Required work:
1. Name each individual person who is mentioned by name in the passage about the Internationalist Communist Party's name.
2. Pick up the passage about the Internationalist Communist Party's name after its final sentence and continue it.

Document passage:
------
Leo then pretends to be incapable of understanding why "The Internationalists of Battaglia Comunista" as they usually sign their leaflets still retain inthe backgorund the old party title even though they do not consioder themsleves to be the future international party of the proletariat. The reason is the one Devrim gave. It is the oldest continuously existing organisation of the Communist Left. We did not split from the Bordigists as Leo keep asserting but they split from the original Internationalist Communist Party founded by Damen in 1943 (with Stefanini and others) and to whcih Bordiga never adhered. In fact the first polemic Bordiga made against the party was to say that it was a mistake that it had been formed. Only after a couple of years of discussion did the Bordigists turn round and found a party of their own ("the party Bordiga did not want" as Damen wrote at the time). Since 1952 the Bordigists have split several times and there are at least four International Communist Parties. Each split would have loved to take on the title of teh Internationalist Communist Party to enhance its prestige but by not abandoning the title to them it has preserved its historic character. iT is not teh only organisation which preserves its historic name even though it no longer accurately represents the ideas of the organisation. The CWO was named when we identified much more with the KAPD and the German Left (Essen Tendency). I gave up 20 years ago trying to convince my comrades to change the name. We have been known (everything is relative!) as the CWO, they argue, so we will stick with it.
------
Source excerpt:
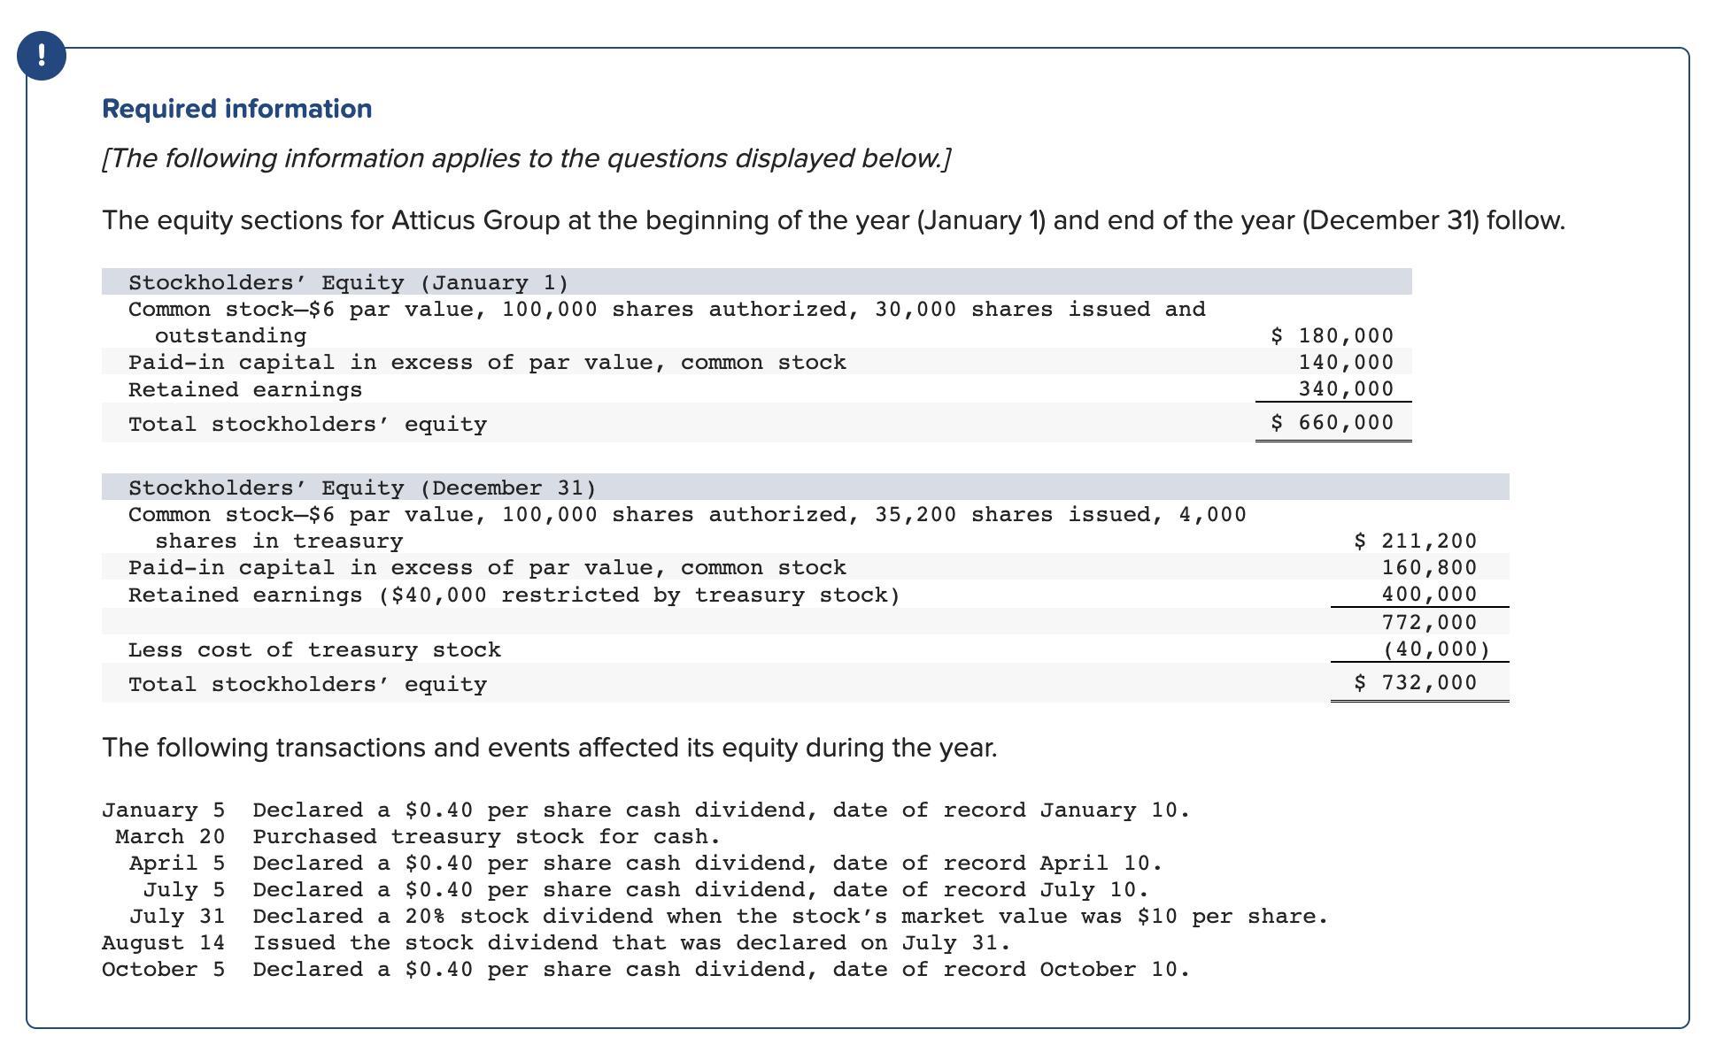
Task: Click the italic bracketed information note
Action: (526, 158)
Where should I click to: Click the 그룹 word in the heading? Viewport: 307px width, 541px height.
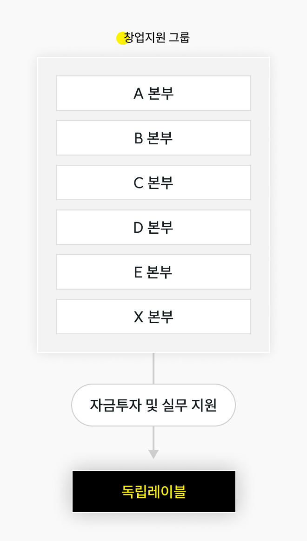(x=175, y=37)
------
Answer list:
1. Leo, Devrim, Damen, Stefanini, Bordiga

2.
On the question of parliamentarism we are all agreed that the proletariat cannot come to power through parliament, indeed it can only transform itself in the course of a revolution (see the German Ideology) to become fit to found a new society. Everything else though is about a tactical evaluation of how best to raise the consciousness of the working class. In post-war Italy the monarchy was on the way out and the Republic replaced it. In the elections that took place in those years the bourgeoisie guaranteed the right of a platfrom in the piazze (public squares) to any party putting up candidates. And for this reason the party of abstentionism put up candidates, not to win votes but in particular to campaign against the Stalinists. In acertain sense it was successful as the party grew to several thousand (I don't the exact figure). But it seems to us that this was a unique occasion. We cannot envisage a repeat of it in the future. For example if the proletariat succeeds in overthrowing the parliamentary order in any one state there may be calls for a Constituent Assembly to draw up a new constitution based on workers' councils. But it is likely that these would be manouevres of the ruling class to hold on whilst they waited for the class movement to lose its steam. Our task in this case would be to expose the trick and to call for the instant assumption of power by the EC of the Congress of Class wide bodies. However this would be based on strategic adn tactical evaluation of the precise situation at the time. It is the same for the trades unions. We hold the same class analysis of the tus as the ICC but we think that we should keep in contact with workers wherever we find them (and by definition that is always in one capitalist category or another until the revolution). Obviously we don't particapte inthe permanenet structure of the union and our purpose for being theri is only political but again that is our tactical evaluation (I understand that we would not need to be in the unions to take part in mass meeting in Spain or France so we would
approach the question differently there.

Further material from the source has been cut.